Bauwerk

OeNB - Technisches Zentrum
Wilhelm Holzbauer - Wien (A) - 1998
OeNB - Technisches Zentrum, Foto: Rupert Steiner

Das neue Haus fürs neue Geld

Funktional, städtebaulich eingebunden und der Bedeutung des Gebäudes angemessen: so wünschte sich die Österreichische Nationalbank ihr neues „Technisches Zentrum“. Wilhelm Holzbauer erfüllte die Vorgaben auf dem Gelände des Wiener Alten AKH souverän.

23. Januar 1999 - Judith Eiblmayr
Die Beziehung zwischen Geld und Architektur ist von einer selten artikulierten wechselseitigen Abhängigkeit geprägt. In erster Linie ist die Architektur fundamental vom Geld abhängig: Erst wenn die geistige und zeichnerische Arbeit eines beziehungsweise einer Kreativen zum Bauwerk wird, ist es auch ein Werk der Architektur. Die Realisierung dieses Werkes allerdings ist teuer, zum Bauen benötigt man verhältnismäßig viel Geld. Ohne materielle Basis kann kein Bauprojekt „materialisiert“ werden.

Umgekehrt ist aber auch das Geld von Architektur abhängig. Werte wollen schließlich geschützt sein. Es gibt wenig, was baulich derartig gutgesichert wird wie die Lagerstätten von Geld. Darüber hinaus soll natürlich die Wertigkeit der Geldgeschäfte über die Architektur dargestellt werden, Bauen als Repräsentationszweck ist ein ganz wesentlicher Faktor der Bankenarchitektur.

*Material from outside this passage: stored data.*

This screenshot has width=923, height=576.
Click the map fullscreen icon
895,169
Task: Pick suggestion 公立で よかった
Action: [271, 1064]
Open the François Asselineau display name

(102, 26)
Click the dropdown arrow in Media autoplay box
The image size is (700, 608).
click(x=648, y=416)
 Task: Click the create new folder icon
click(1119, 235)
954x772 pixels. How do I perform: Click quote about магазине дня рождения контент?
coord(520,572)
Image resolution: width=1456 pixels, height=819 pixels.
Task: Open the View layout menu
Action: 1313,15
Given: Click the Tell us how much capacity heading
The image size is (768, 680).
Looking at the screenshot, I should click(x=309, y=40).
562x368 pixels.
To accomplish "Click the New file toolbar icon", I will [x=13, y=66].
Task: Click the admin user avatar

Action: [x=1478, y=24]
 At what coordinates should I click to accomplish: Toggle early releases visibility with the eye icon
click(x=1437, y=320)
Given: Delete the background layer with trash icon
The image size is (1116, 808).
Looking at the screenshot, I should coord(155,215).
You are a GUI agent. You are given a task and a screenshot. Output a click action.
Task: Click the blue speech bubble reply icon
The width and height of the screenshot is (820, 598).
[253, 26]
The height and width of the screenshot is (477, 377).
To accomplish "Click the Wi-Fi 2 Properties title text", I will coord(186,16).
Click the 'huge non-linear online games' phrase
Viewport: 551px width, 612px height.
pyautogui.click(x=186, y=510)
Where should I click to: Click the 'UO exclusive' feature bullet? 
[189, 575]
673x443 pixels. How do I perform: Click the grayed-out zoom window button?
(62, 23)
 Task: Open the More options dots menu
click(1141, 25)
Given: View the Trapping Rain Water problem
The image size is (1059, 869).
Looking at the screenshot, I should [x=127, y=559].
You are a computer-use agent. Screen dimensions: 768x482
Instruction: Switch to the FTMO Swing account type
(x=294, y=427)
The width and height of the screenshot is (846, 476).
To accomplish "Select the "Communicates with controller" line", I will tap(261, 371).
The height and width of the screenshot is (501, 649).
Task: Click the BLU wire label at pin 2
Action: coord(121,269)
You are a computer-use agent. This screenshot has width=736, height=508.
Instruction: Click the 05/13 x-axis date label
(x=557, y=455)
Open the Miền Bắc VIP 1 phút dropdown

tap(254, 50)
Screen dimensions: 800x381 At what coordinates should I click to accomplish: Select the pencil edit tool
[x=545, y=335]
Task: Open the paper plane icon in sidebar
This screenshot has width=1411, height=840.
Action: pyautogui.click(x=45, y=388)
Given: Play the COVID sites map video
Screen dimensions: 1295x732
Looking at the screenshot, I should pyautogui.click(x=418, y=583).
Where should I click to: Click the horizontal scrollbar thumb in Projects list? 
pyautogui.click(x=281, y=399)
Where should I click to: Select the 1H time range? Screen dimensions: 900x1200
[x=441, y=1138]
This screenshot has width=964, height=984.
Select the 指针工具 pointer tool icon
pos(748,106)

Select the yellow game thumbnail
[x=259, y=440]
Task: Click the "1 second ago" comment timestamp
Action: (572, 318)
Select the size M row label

Das neue, als „Geldzentrum“ bezeichnete, „Technische Zentrum“ der Oesterreichischen Nationalbank von Wilhelm Holzbauer, in dem unter anderem die Banknotendruckerei und der Tiefspeicher als Werte-Lagerraum untergebracht sind, hat durch die glatte, steinerne Fassade durchaus Festungscharakter, der die sichere Verwahrung eines kostbaren Schreins ausstrahlt. Das Gebäude in der Garnisongasse im 9. Wiener Gemeindebezirk Ist jedoch kein Bankgebäude im herkömmlichen Sinn, sondern ein Industrie- und Verwaltungsbau, der keinen bedeutenden Kundenverkehr aufzunehmen hat. Es wurde errichtet, um einige Abteilungen aus dem unter akutem Platzmangel leidenden Hauptgebäude am Otto-Wagner-Platz auslagern zu können.

1990 wurden zehn internationale Architekten zu einem Wettbewerb geladen, um auf dem Areal des Alten AKH, dessen primäre Nachnutzung als Campus der Universität Wien bereits beschlossen war, das Gebäude des Geldzentrums zu planen. Im Anforderungsprofil an das Bauwerk wurde nicht nur die Gewährleistung „optimaler Funktionsabläufe“ und der „städtebaulichen Einbindung“ formuliert, sondern auch, daß der architektonische Entwurf„ der Bedeutung und Aufgabe des Gebäudes entsprechen“ solle; das heißt: einerseits der Entwicklung, Produktion und Lagerung von Wertpapieren adäquate Räumlichkeiten bieten, die einen reibungslosen Arbeitsablauf garantieren, andrerseits im äußeren Erscheinungsbild entsprechend sein.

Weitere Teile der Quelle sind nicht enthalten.